Warga mengaku tak pernah kebanjiran sampai mal itu dibangun tiga tahun lalu. Seorang penduduk yang tinggal di Jalan Rorotan 9, Bambang, mengatakan saluran air dari waduk JGC di sisi timur menuju daerah Kandang Sapi dan Kayu Tinggi justru ditutup setelah pembangunan perumahan. “Akibatnya, banjir meluber ke daerah kami,” ujarnya.
Kerusuhan baru reda setelah aparat keamanan datang. Belakangan, polisi menetapkan delapan tersangka penyerbuan dan perusakan mal AEON.
Jakarta Garden City merupakan perumahan mandiri dengan konsep eco township di lahan seluas 370 hektare. Pengembang perumahan ini adalah PT Modernland Realty Tbk. Perumahan ini didirikan di atas lahan berupa rawa yang diuruk. Tak aneh, posisi perumahan ini menjadi lebih tinggi dibanding daerah sekitarnya.
Bagian dalam kawasan ini amat kontras dengan lingkungan di luar perumahan. Sementara Jakarta Garden City tampak asri dengan aneka pepohonan, perkampungan di sekitarnya justru terasa kumuh dan berdebu akibat lalu lintas kendaraan besar, seperti truk dan kontainer. JGC dan permukiman di sekelilingnya dipisahkan tembok setinggi dua meter.
Ketua Rukun Tetangga 6, Kelurahan Cakung Timur, Anis Wardani, membenarkan kabar tentang keresahan warga soal pembangunan perumahan JGC. Belasan tahun Anis tinggal di sana, rumahnya selalu aman dari banjir. Kalaupun ada genangan, tingginya hanya semata kaki orang dewasa. Itu pun airnya lekas surut dalam hitungan jam. “Tapi kemarin paling parah. Air sudah sepinggang masuk rumah,” kata Anis kepada Tempo ketika ditemui di rumahnya.
•••
Baca berita dengan sedikit iklan, klik di sini
Benar-tidaknya pembangunan perumahan Jakarta Garden City memicu banjir di kawasan kampung di sekitarnya masih simpang-siur.

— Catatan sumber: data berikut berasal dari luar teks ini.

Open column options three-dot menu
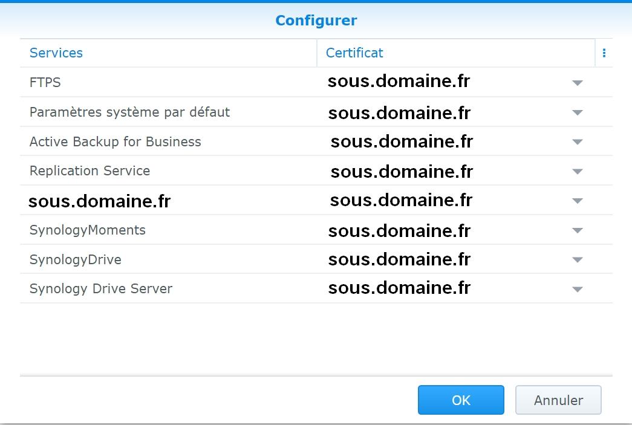Image resolution: width=632 pixels, height=425 pixels. click(x=604, y=53)
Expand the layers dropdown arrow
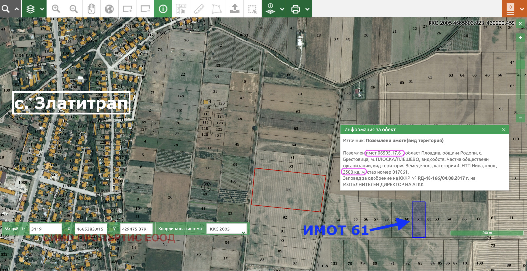Viewport: 527px width, 271px height. pyautogui.click(x=42, y=9)
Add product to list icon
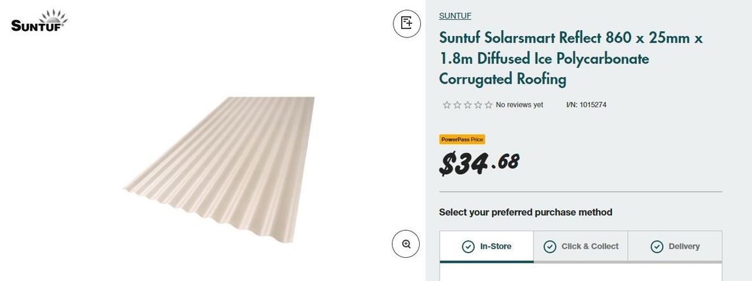 point(406,23)
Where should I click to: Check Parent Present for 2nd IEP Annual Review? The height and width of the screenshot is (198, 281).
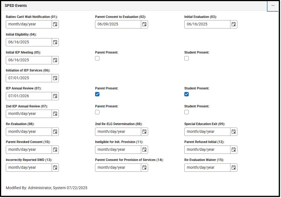click(97, 112)
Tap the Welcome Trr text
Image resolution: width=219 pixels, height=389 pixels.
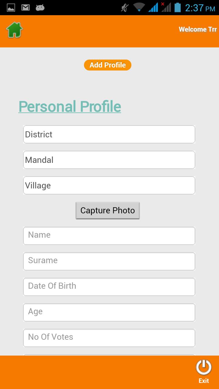[x=198, y=29]
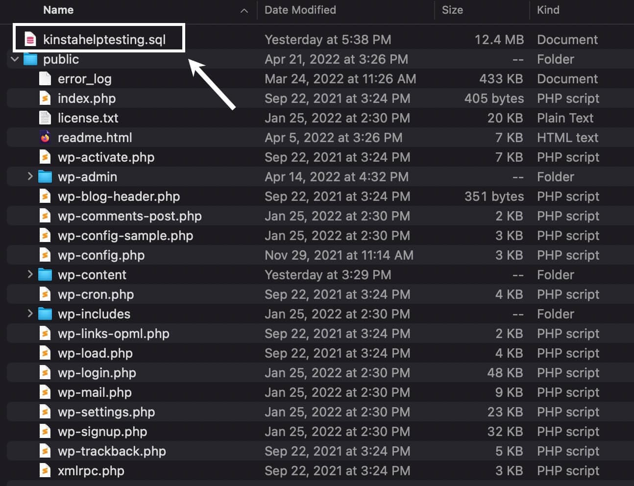
Task: Toggle sort direction with the Name column chevron
Action: 244,10
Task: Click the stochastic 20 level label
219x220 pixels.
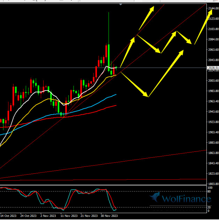Action: 209,207
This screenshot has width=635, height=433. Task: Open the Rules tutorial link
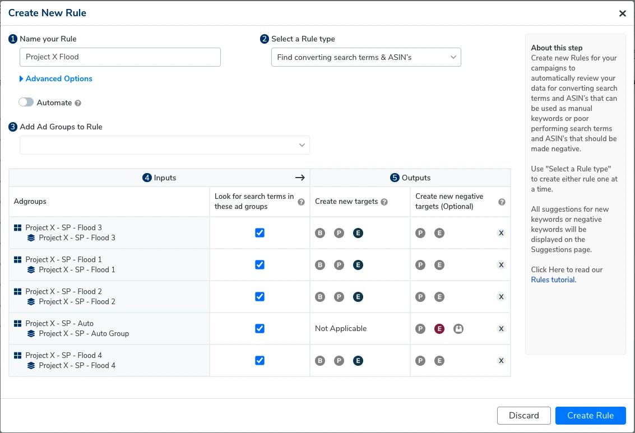553,280
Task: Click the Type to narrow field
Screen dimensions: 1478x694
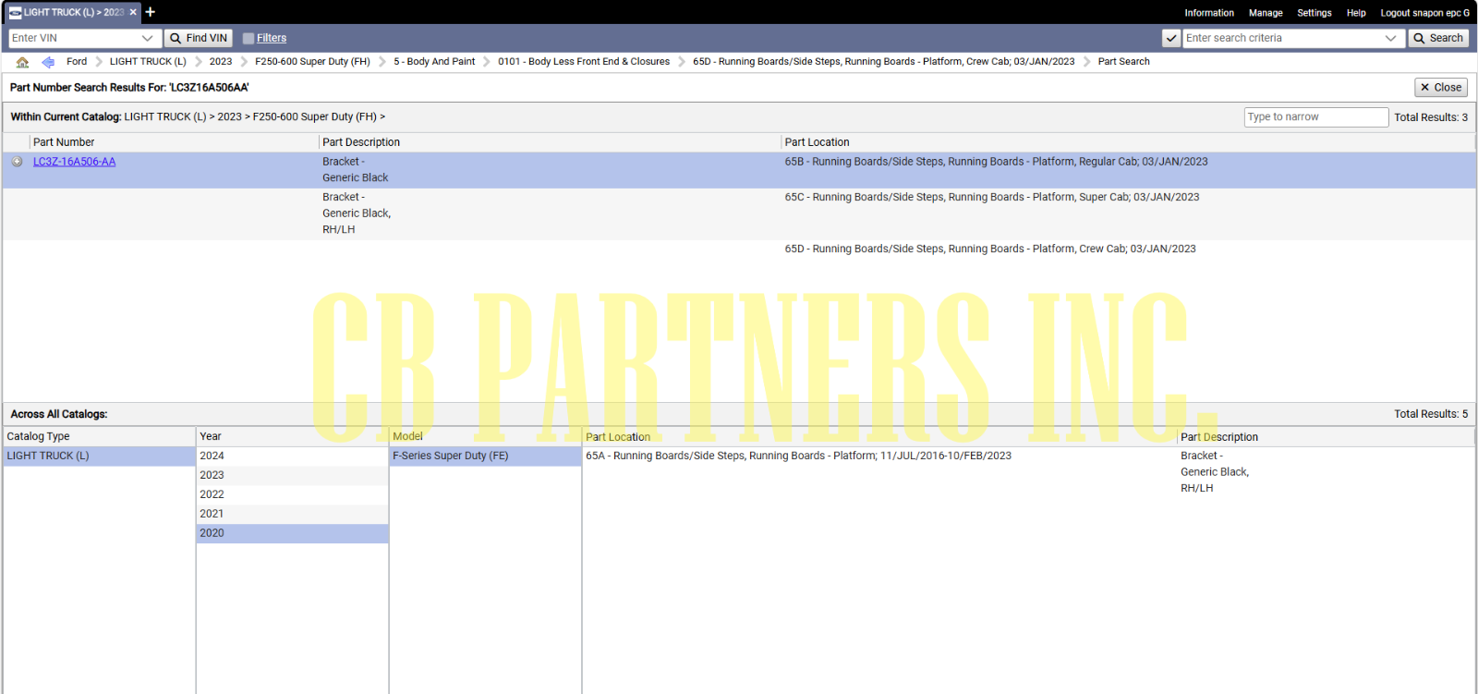Action: [1315, 117]
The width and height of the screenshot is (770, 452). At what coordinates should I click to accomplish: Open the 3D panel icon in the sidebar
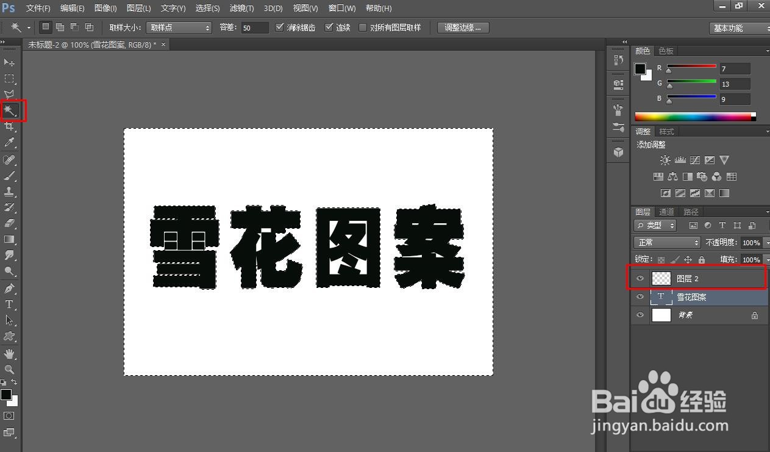pos(618,152)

Sekretaris Daerah DKI Jakarta Saefullah menuding pengembang JGC memang belum menuntaskan kewajibannya membangun waduk dengan fasilitas pompa air dan saluran yang memadai. Waduk yang menjadi kewajiban pengembang, kata dia, seharusnya seluas 25 hektare. Kewajiban ini tertuang dalam surat izin penunjukan penggunaan tanah yang diteken pengembang ketika izin pembangunan perumahan itu keluar pada 2015.
Di luar pembangunan waduk, Camat Cakung Achmad Salahuddin mengatakan pengembang juga belum menuntaskan kewajiban membangun sodetan. Alasan penundaan pembangunan ini adalah belum ada izin teknis.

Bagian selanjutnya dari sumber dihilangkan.